Rechtsradikale Ideologien wirken besonders dort, wo

  • biografische Brüche bestehen,
  • soziale Anerkennung fehlt,
  • einfache Schuldzuweisungen attraktiv werden.

Sie bieten

  • klare Feindbilder,
  • scheinbare Stärke,
  • Zugehörigkeit und Ordnung.

Erscheinungsformen im Schulkontext

  • Rechtsextreme Sprache und Symbole,
  • Gewalt gegen Minderheiten,
  • Provokationen und Grenztests,
  • Vernetzung über soziale Medien.

Rechtsradikale Narrative legitimieren Gewalt und verschärfen bestehende Konflikte.

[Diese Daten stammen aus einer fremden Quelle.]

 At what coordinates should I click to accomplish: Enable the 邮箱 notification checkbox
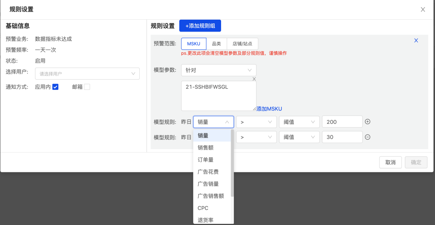[x=87, y=86]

Das integrierte Eskalationsmodell

Schulische Misserfolge → Entwertung → Rückzug / Aggression → Drogenkonsum → Straftaten → ideologische Radikalisierung

Nicht jeder Weg verläuft vollständig, aber

  • je mehr Faktoren zusammenkommen,
  • desto höher ist das Eskalationsrisiko,
  • desto geringer die Rückkehrwahrscheinlichkeit ohne Intervention.


Besondere Risiken für Schulen

Schulen geraten in eine Mehrfachüberforderung, weil sie gleichzeitig:

  • Bildungsinstitution,
  • Sozialraum,
  • Präventionsinstanz,
  • Kriseninterventionsstelle,

sein sollen – allerdings ohne ausreichende Ressourcen.

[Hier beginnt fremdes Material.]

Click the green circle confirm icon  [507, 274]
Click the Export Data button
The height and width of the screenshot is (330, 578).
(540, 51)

Konsequenzen für Prävention und Intervention

Früher ansetzen

  • Schulschwierigkeiten ernst nehmen, nicht sanktionieren,
  • Lern- und Beziehungsabbrüche vermeiden,
  • Übergänge absichern.

Milieus mitdenken

  • Enge Kooperation mit Jugendhilfe, Suchtberatung, Streetwork,
  • Präsenz im Sozialraum, nicht nur im Klassenzimmer,
  • klare Grenzziehung bei Drogenhandel und extremistischer Propaganda.

Ideologische Prävention

  • Politische Bildung mit Lebensweltbezug,
  • Stärkung demokratischer Selbstwirksamkeit,
  • Schutzräume für betroffene Schüler:innen.

Gewalt und Straftaten an Schulen entstehen dort, wo Schule scheitert, soziale Bindungen fehlen, inoffizielle Ökonomien locken und ideologische Angebote einfache Antworten liefern.